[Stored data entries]
****************

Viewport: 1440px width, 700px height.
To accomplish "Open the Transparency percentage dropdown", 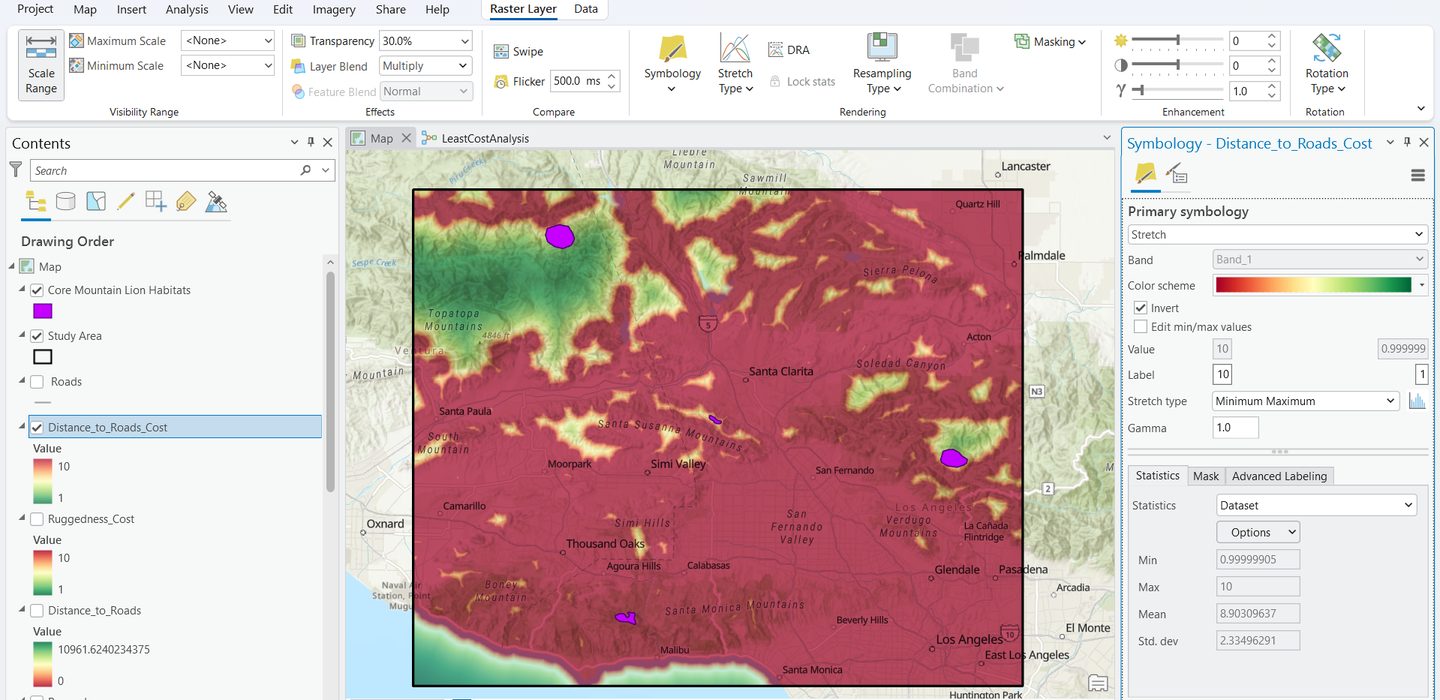I will click(x=464, y=41).
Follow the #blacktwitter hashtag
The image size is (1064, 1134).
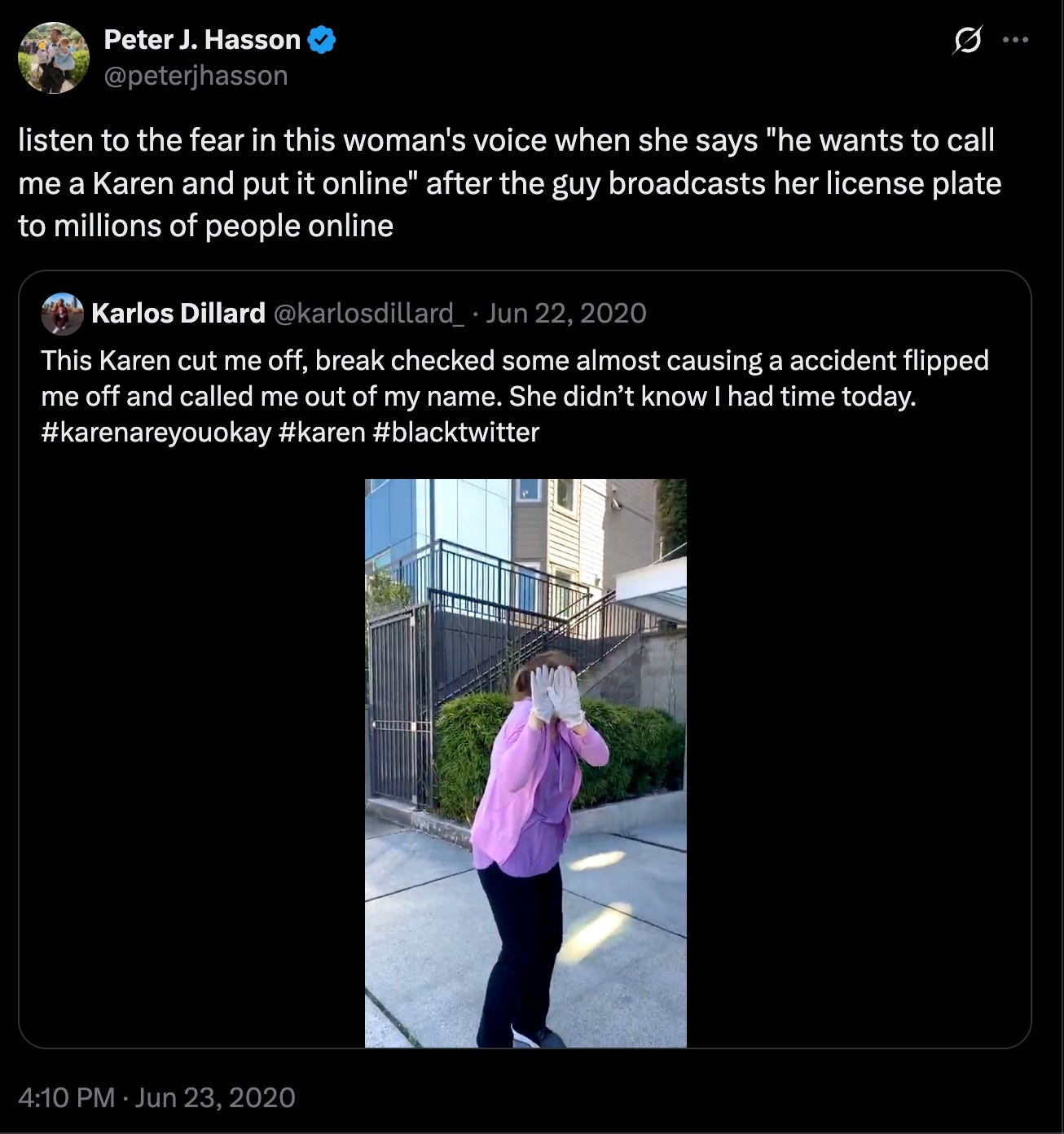pyautogui.click(x=456, y=433)
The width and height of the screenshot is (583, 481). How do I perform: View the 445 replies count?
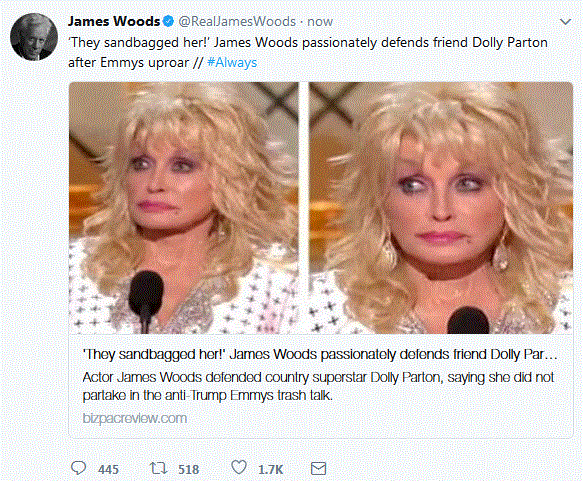[x=108, y=469]
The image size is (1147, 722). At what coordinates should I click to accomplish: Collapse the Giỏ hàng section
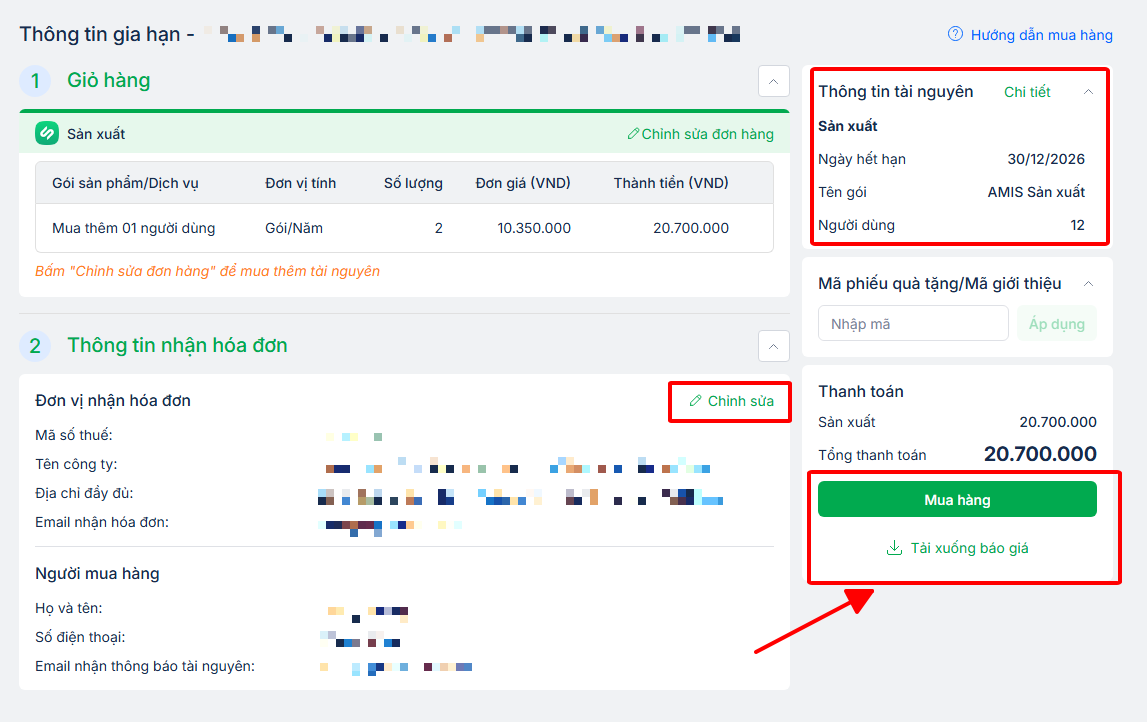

****************

▶ _What is expected_:
The lines to retype run from the one containing "The image size is (1064, 1134)." through the last line of the records above; write them exactly and skip the pictures.

▶ _Response area_:
The image size is (1064, 1134).
pyautogui.click(x=456, y=433)
The width and height of the screenshot is (583, 481). How do I perform: View the 445 replies count?
[x=108, y=469]
The image size is (1147, 722). At what coordinates should I click to accomplish: Collapse the Giỏ hàng section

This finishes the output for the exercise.